Word and element pointing entries:
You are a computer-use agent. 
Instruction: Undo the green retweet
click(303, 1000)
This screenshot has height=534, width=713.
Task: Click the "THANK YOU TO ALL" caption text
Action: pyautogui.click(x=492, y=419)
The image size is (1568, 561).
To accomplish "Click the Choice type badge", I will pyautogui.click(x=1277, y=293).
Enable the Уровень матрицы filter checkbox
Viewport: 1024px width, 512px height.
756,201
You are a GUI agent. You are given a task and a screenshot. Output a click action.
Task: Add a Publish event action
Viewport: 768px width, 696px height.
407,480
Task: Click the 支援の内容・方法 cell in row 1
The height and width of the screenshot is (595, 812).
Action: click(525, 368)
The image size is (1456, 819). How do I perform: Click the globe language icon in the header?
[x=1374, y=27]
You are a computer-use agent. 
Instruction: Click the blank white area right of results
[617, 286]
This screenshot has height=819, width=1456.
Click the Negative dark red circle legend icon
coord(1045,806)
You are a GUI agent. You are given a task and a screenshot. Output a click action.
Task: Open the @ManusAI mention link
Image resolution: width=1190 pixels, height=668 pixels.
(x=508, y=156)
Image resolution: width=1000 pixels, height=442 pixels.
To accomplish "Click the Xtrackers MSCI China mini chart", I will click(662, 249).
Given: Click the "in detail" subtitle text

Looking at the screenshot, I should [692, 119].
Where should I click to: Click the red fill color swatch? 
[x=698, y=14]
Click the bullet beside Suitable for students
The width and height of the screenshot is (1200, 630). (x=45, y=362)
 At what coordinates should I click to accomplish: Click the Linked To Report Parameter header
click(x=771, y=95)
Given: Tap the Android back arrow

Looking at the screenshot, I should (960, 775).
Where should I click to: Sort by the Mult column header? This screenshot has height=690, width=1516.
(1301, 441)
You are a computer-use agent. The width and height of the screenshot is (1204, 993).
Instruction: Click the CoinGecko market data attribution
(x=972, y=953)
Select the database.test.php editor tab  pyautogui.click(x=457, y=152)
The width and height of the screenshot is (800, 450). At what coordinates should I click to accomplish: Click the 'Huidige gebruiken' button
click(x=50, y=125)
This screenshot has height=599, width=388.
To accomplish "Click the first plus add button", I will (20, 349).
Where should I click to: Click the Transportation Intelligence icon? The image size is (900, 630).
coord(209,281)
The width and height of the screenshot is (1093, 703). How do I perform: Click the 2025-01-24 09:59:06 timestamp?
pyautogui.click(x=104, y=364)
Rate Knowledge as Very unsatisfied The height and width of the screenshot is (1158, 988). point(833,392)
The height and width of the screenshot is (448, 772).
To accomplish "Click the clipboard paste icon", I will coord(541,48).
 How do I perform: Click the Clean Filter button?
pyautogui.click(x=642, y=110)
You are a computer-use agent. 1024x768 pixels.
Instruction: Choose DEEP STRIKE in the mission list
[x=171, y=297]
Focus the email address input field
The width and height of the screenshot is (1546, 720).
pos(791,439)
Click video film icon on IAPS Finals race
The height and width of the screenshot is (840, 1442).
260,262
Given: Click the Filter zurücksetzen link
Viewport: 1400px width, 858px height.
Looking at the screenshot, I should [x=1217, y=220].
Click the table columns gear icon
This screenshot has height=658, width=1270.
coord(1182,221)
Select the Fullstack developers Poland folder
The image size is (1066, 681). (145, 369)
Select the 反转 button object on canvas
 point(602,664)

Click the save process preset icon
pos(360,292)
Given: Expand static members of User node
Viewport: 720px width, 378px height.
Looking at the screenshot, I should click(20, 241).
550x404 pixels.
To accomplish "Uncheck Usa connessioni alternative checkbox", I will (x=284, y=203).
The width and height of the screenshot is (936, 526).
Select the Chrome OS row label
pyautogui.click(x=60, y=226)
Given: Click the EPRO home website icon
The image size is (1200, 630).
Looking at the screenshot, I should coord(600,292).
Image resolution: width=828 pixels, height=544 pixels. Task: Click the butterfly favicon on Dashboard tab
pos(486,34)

TASK STATEMENT: Please reproduce every one of the records above line for line, changing nothing.

ANSWER TO THE TASK:
You are a computer-use agent. 
Instruction: Undo the green retweet
click(303, 1000)
This screenshot has height=534, width=713.
Task: Click the "THANK YOU TO ALL" caption text
Action: pyautogui.click(x=492, y=419)
The image size is (1568, 561).
To accomplish "Click the Choice type badge", I will pyautogui.click(x=1277, y=293).
Enable the Уровень матрицы filter checkbox
Viewport: 1024px width, 512px height.
756,201
You are a GUI agent. You are given a task and a screenshot. Output a click action.
Task: Add a Publish event action
Viewport: 768px width, 696px height.
407,480
Task: Click the 支援の内容・方法 cell in row 1
The height and width of the screenshot is (595, 812).
Action: click(525, 368)
The image size is (1456, 819). How do I perform: Click the globe language icon in the header?
[x=1374, y=27]
You are a computer-use agent. 
Instruction: Click the blank white area right of results
[617, 286]
This screenshot has height=819, width=1456.
Click the Negative dark red circle legend icon
coord(1045,806)
You are a GUI agent. You are given a task and a screenshot. Output a click action.
Task: Open the @ManusAI mention link
Image resolution: width=1190 pixels, height=668 pixels.
(x=508, y=156)
Image resolution: width=1000 pixels, height=442 pixels.
To accomplish "Click the Xtrackers MSCI China mini chart", I will click(662, 249).
Given: Click the "in detail" subtitle text

Looking at the screenshot, I should [692, 119].
Where should I click to: Click the red fill color swatch? 
[x=698, y=14]
Click the bullet beside Suitable for students
The width and height of the screenshot is (1200, 630). (x=45, y=362)
 At what coordinates should I click to accomplish: Click the Linked To Report Parameter header
click(x=771, y=95)
Given: Tap the Android back arrow

Looking at the screenshot, I should (960, 775).
Where should I click to: Sort by the Mult column header? This screenshot has height=690, width=1516.
(1301, 441)
You are a computer-use agent. The width and height of the screenshot is (1204, 993).
Instruction: Click the CoinGecko market data attribution
(x=972, y=953)
Select the database.test.php editor tab  pyautogui.click(x=457, y=152)
The width and height of the screenshot is (800, 450). At what coordinates should I click to accomplish: Click the 'Huidige gebruiken' button
click(x=50, y=125)
This screenshot has height=599, width=388.
To accomplish "Click the first plus add button", I will (20, 349).
Where should I click to: Click the Transportation Intelligence icon? The image size is (900, 630).
coord(209,281)
The width and height of the screenshot is (1093, 703). How do I perform: Click the 2025-01-24 09:59:06 timestamp?
pyautogui.click(x=104, y=364)
Rate Knowledge as Very unsatisfied The height and width of the screenshot is (1158, 988). point(833,392)
The height and width of the screenshot is (448, 772).
To accomplish "Click the clipboard paste icon", I will coord(541,48).
 How do I perform: Click the Clean Filter button?
pyautogui.click(x=642, y=110)
You are a computer-use agent. 1024x768 pixels.
Instruction: Choose DEEP STRIKE in the mission list
[x=171, y=297]
Focus the email address input field
The width and height of the screenshot is (1546, 720).
pos(791,439)
Click video film icon on IAPS Finals race
The height and width of the screenshot is (840, 1442).
260,262
Given: Click the Filter zurücksetzen link
Viewport: 1400px width, 858px height.
Looking at the screenshot, I should [x=1217, y=220].
Click the table columns gear icon
This screenshot has height=658, width=1270.
coord(1182,221)
Select the Fullstack developers Poland folder
The image size is (1066, 681). (145, 369)
Select the 反转 button object on canvas
 point(602,664)

Click the save process preset icon
pos(360,292)
Given: Expand static members of User node
Viewport: 720px width, 378px height.
Looking at the screenshot, I should click(20, 241).
550x404 pixels.
To accomplish "Uncheck Usa connessioni alternative checkbox", I will (x=284, y=203).
The width and height of the screenshot is (936, 526).
Select the Chrome OS row label
pyautogui.click(x=60, y=226)
Given: Click the EPRO home website icon
The image size is (1200, 630).
Looking at the screenshot, I should coord(600,292).
Image resolution: width=828 pixels, height=544 pixels. Task: Click the butterfly favicon on Dashboard tab
pos(486,34)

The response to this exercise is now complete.